__Excerpted records__:
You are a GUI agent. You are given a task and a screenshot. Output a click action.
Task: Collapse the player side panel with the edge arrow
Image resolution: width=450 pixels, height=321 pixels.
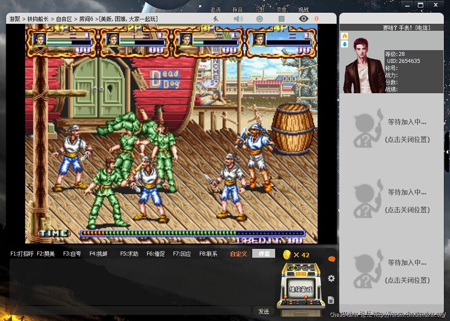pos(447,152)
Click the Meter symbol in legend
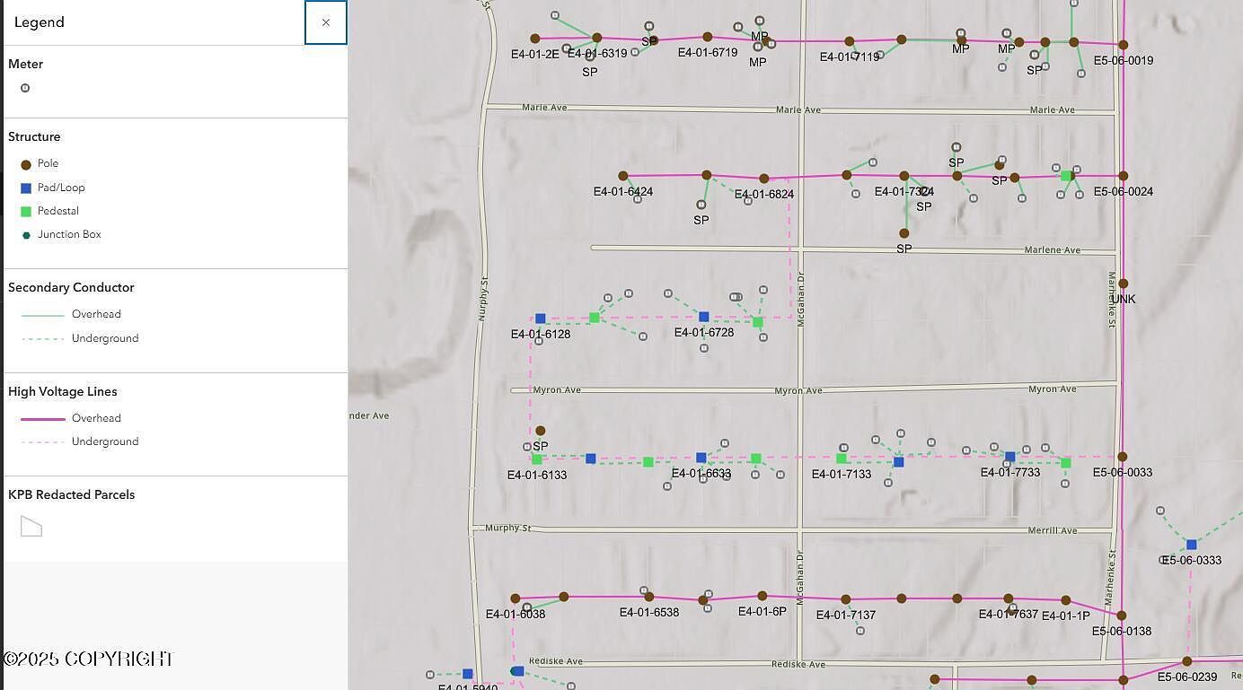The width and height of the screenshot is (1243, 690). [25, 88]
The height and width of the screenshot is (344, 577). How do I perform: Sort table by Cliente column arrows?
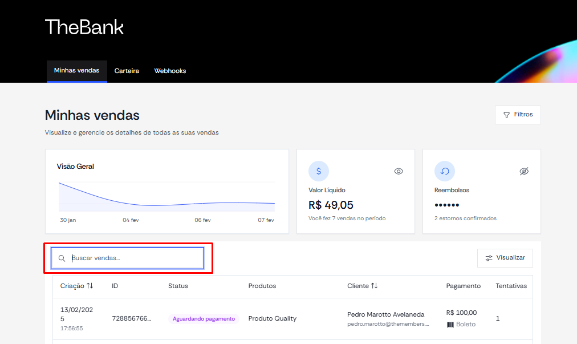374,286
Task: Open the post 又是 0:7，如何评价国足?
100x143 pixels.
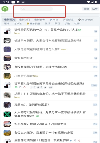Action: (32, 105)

__Required action__:
A verbatim transcript of the entries above is required, with the pictures left out.

__Your solution__:
You are a GUI agent. You are given a task and a screenshot. Output a click action.
Task: Collapse the player side panel with the edge arrow
Image resolution: width=450 pixels, height=321 pixels.
pos(447,152)
Click the Meter symbol in legend
The width and height of the screenshot is (1243, 690). [25, 88]
The height and width of the screenshot is (344, 577). How do I perform: Sort table by Cliente column arrows?
374,286
Task: Open the post 又是 0:7，如何评价国足?
100x143 pixels.
Action: (32, 105)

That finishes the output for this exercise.